Transcribe the entries below without change, beginning at the line that contains "This screenshot has height=605, width=811." and ending after the line that contains "I will 925,178.", with both of those lines included.

==== Extracted records ====

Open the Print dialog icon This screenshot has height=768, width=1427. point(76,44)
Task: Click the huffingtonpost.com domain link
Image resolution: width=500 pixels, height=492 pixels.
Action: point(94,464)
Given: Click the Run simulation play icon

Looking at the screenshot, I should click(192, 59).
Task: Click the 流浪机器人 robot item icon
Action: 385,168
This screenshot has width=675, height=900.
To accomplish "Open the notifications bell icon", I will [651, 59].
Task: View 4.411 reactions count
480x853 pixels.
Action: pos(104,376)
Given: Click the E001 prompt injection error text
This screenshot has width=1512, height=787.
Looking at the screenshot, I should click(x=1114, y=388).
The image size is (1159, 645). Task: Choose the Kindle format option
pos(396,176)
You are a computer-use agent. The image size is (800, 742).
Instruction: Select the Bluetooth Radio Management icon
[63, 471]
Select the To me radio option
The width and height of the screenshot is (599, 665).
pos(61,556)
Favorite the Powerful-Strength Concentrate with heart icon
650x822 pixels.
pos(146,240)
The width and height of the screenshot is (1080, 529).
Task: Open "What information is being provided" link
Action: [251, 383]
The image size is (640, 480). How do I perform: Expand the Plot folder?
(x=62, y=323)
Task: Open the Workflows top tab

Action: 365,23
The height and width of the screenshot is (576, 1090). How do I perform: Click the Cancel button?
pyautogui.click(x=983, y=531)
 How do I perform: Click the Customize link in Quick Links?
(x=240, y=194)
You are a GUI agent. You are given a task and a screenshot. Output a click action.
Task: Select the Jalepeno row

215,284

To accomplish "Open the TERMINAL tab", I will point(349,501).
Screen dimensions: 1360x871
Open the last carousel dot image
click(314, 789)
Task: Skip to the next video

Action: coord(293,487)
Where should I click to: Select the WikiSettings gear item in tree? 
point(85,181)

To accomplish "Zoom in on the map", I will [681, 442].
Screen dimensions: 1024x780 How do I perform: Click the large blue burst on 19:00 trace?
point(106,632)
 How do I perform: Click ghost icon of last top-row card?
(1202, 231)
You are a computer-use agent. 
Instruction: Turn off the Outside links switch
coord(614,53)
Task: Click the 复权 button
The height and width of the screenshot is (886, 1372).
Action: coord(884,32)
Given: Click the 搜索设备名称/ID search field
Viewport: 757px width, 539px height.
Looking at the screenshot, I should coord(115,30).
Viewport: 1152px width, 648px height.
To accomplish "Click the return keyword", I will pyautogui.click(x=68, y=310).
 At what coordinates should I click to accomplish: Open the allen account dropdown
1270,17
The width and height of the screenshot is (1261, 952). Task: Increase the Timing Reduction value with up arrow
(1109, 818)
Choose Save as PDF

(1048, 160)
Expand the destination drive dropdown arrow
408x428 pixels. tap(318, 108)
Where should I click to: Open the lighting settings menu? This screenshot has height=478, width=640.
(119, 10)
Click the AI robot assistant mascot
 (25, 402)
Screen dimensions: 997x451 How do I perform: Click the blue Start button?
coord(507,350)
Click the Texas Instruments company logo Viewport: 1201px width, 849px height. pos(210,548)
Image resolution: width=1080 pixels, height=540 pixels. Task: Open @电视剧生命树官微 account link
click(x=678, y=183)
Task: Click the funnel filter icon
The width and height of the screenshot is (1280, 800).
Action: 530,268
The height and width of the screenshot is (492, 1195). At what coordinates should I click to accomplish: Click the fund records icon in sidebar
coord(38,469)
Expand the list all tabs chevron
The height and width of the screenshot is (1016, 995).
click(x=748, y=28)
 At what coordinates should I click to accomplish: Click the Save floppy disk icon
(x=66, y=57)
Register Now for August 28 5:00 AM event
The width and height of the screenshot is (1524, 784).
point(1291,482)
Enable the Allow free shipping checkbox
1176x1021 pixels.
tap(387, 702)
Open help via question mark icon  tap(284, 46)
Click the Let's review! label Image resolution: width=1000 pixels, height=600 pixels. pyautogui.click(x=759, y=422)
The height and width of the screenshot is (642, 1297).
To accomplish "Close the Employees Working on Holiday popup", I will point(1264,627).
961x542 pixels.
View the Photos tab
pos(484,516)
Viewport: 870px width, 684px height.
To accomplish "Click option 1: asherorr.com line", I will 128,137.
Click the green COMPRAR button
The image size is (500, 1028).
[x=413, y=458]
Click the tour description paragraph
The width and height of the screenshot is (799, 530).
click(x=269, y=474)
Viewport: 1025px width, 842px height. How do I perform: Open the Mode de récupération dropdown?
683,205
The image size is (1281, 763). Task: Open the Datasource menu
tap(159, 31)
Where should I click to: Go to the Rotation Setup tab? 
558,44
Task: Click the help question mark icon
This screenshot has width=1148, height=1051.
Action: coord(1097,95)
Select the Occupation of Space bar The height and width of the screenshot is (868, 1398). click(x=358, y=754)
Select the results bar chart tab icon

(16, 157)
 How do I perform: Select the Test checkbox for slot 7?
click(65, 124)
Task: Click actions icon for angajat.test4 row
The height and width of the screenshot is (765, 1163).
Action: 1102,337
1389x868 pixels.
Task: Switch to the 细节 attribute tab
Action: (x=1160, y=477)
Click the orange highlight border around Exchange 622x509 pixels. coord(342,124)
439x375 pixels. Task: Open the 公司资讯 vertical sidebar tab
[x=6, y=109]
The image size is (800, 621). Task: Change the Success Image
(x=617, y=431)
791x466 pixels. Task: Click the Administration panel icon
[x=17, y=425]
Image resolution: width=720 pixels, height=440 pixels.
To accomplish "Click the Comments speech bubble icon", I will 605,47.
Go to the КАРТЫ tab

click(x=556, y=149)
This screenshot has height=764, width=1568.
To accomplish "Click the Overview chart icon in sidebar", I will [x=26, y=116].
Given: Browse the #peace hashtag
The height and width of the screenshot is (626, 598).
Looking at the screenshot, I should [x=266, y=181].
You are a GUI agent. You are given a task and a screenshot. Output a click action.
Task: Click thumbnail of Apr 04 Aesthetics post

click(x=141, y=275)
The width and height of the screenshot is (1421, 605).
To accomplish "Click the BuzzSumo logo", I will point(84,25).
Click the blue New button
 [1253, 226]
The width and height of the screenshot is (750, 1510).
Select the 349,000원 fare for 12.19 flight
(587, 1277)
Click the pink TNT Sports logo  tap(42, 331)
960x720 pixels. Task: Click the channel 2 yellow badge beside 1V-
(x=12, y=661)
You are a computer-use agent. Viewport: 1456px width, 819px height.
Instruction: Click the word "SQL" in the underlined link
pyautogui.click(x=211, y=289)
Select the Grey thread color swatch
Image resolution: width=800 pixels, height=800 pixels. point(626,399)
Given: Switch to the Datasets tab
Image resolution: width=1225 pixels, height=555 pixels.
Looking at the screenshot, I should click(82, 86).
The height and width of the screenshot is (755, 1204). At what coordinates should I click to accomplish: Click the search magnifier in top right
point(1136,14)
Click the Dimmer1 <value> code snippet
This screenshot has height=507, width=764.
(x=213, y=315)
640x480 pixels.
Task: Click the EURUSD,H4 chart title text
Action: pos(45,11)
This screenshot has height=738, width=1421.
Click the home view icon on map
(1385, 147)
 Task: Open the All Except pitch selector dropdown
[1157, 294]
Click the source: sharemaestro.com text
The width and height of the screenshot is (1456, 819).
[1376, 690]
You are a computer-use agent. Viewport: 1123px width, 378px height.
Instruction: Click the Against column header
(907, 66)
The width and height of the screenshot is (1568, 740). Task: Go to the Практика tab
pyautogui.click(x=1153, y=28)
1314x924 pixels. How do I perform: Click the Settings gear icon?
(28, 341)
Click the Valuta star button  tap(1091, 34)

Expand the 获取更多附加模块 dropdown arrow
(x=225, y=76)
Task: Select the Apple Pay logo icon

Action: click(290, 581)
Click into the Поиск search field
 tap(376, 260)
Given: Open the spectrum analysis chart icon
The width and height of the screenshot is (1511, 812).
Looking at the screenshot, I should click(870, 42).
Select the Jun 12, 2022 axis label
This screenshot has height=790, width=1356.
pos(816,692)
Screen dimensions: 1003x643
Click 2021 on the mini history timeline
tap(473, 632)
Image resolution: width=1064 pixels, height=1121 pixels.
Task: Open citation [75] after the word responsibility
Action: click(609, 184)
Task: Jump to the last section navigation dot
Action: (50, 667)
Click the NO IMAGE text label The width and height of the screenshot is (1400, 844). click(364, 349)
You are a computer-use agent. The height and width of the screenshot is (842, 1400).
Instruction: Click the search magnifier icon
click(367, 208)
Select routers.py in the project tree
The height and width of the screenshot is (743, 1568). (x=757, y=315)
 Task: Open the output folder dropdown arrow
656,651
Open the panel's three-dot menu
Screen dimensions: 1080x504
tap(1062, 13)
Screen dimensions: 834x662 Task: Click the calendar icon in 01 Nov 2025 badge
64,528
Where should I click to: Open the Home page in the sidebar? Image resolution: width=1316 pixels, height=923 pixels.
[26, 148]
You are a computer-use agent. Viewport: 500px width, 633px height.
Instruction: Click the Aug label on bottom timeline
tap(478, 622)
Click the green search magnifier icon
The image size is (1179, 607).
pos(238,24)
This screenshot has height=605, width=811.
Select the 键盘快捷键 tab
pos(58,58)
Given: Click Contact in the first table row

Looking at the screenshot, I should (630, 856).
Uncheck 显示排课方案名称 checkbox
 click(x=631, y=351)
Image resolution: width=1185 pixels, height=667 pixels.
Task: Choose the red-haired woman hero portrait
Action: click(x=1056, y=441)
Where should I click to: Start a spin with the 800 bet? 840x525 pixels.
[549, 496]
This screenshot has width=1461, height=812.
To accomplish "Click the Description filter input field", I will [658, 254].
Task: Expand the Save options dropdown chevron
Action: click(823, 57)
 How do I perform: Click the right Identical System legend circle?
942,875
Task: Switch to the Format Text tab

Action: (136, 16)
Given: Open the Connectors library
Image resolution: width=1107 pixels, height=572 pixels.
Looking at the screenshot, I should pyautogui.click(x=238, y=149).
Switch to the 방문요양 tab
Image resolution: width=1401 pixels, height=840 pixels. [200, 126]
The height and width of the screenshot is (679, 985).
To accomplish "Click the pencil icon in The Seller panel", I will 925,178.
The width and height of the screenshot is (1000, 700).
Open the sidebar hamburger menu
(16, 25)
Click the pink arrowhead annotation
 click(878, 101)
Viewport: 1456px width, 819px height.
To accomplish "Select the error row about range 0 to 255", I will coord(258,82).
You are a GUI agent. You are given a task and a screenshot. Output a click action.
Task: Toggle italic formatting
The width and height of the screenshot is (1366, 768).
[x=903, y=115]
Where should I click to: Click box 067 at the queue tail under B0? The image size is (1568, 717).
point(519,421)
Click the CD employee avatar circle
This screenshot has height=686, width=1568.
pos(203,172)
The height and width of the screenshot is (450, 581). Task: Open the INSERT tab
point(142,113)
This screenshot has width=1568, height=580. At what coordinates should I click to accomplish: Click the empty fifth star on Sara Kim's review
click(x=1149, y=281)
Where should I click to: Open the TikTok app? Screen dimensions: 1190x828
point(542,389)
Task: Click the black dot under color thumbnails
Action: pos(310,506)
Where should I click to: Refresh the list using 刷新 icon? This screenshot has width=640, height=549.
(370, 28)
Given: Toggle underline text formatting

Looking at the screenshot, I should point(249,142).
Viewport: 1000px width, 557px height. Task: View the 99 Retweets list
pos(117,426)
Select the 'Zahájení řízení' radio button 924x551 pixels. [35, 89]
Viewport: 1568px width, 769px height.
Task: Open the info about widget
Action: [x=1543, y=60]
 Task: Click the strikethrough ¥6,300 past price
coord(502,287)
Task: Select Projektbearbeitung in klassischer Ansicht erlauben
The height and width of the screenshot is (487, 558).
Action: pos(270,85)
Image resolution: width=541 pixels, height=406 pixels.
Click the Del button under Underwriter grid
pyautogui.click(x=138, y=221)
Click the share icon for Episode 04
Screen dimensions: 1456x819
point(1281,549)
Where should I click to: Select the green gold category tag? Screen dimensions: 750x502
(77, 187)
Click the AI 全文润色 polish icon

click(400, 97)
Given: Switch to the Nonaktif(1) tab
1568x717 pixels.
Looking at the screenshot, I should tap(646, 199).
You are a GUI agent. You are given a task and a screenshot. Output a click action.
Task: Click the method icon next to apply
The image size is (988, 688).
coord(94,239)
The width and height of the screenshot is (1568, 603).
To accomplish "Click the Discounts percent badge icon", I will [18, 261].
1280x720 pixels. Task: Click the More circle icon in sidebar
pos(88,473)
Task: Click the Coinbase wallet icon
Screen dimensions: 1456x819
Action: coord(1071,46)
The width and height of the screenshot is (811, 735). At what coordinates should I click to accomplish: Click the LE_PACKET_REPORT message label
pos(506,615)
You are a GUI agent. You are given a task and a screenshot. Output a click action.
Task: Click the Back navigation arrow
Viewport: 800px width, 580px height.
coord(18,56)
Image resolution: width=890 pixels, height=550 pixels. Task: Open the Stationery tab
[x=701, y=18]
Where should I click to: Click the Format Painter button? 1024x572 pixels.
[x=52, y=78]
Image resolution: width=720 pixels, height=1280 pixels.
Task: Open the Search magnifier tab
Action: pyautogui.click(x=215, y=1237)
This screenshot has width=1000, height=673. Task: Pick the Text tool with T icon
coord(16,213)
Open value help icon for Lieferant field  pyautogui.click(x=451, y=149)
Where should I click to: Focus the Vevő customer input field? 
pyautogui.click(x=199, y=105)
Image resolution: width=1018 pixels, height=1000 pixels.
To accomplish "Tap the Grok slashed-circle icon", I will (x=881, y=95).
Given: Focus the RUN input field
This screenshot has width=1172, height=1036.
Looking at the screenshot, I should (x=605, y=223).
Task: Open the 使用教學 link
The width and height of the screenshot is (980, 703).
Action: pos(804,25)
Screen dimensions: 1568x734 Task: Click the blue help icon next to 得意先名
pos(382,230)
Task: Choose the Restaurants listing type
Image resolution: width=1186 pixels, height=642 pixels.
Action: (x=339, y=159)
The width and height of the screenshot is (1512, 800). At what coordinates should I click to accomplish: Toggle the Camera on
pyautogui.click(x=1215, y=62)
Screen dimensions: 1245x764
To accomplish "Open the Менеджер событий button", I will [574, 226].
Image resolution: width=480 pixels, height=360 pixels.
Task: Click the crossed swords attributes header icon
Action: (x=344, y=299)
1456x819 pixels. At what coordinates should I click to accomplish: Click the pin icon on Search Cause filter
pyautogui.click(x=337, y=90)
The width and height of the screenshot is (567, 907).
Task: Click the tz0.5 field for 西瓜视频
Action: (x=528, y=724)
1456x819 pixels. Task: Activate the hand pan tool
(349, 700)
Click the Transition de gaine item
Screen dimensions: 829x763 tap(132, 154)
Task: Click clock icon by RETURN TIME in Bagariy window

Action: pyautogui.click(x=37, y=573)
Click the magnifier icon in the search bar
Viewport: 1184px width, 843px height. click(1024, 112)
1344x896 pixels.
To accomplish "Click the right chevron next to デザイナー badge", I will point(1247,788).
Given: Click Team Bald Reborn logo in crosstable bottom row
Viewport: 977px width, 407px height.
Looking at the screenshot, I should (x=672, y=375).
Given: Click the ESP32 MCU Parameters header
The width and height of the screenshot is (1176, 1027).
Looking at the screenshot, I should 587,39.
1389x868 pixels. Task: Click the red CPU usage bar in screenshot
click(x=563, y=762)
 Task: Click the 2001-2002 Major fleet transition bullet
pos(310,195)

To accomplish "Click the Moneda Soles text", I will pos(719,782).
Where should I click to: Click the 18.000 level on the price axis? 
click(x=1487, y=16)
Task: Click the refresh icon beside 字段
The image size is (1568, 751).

====

-- Written answer --
This screenshot has height=605, width=811.
Select the 键盘快捷键 tab
pos(58,58)
Given: Click Contact in the first table row

Looking at the screenshot, I should (630, 856).
Uncheck 显示排课方案名称 checkbox
 click(x=631, y=351)
Image resolution: width=1185 pixels, height=667 pixels.
Task: Choose the red-haired woman hero portrait
Action: click(x=1056, y=441)
Where should I click to: Start a spin with the 800 bet? 840x525 pixels.
[549, 496]
This screenshot has width=1461, height=812.
To accomplish "Click the Description filter input field", I will [658, 254].
Task: Expand the Save options dropdown chevron
Action: click(823, 57)
 How do I perform: Click the right Identical System legend circle?
942,875
Task: Switch to the Format Text tab

Action: (136, 16)
Given: Open the Connectors library
Image resolution: width=1107 pixels, height=572 pixels.
Looking at the screenshot, I should pyautogui.click(x=238, y=149).
Switch to the 방문요양 tab
Image resolution: width=1401 pixels, height=840 pixels. [200, 126]
The height and width of the screenshot is (679, 985).
To accomplish "Click the pencil icon in The Seller panel", I will 925,178.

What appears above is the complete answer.